Remember the friary where they found Richard III? It was under a parking lot in Leicester. Well, they found a stone coffin there and they're not sure who's in it. It could be Peter Swynsfeld, or William of Nottingham. Or it could be Sir William de Moton of Peckleton. We've been wondering where Sir William went.
Archaeologists are set to lift the lid on a stone coffin discovered at the site of the English friary where Richard III's remains were found.
Excavators suspect the tomb — billed as the only intact stone coffin found in Leicester — may contain the skeleton of a medieval knight or one of the high-status friars thought to have been buried at the church.
Richard III, the last king of the House of York, ruled England from 1483 to 1485, when was killed in battle during the War of Roses, an English civil war. He received a hasty burial at the Grey Friars monastery in Leicester as his defeater, Henry Tudor, ascended to the throne. Grey Friars was destroyed in the 16th century during the Protestant Reformation, and its ruins became somewhat lost to history. [Photos: The Discovery of Richard III]
A dig beneath a parking lot in Leicester last summer revealed the remains of Grey Friars and a battle-ravaged skeleton later confirmed to be that of Richard III. Excavators also found a handful of other graves, including this coffin, which the researchers think was put in the ground more than 100 years before Richard's burial.
This month, the team from the University of Leicester started a fresh excavation at the site.
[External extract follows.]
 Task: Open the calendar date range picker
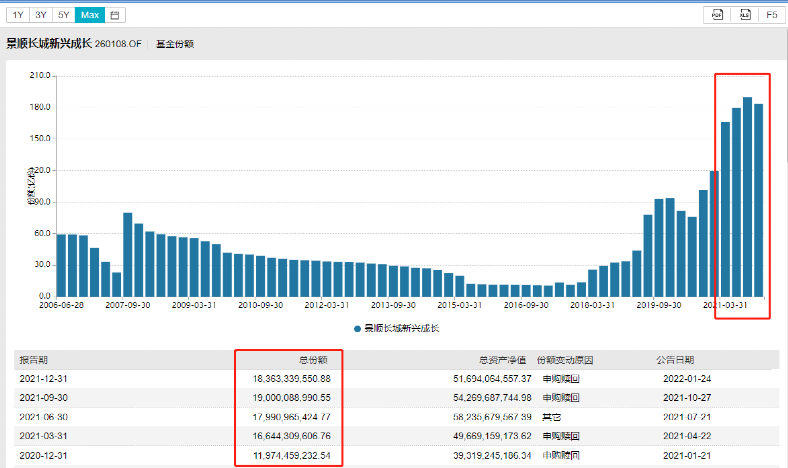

Now in their final week of digging, the researchers plan to open the coffin in the days ahead.
They think it might contain the remains of the knight Sir William de Moton of Peckleton, who died between 1356 and 1362, or one of two heads of the Grey Friars order in England, Peter Swynsfeld or William of Nottingham.
"Stone coffins are unusual in Leicester — and this is the first time we have found a fully intact stone coffin during all our excavations of medieval sites in the city," site director Mathew Morris, of the University of Leicester Archaeological Services (ULAS), said in a statement. "I am excited that it appears to be intact.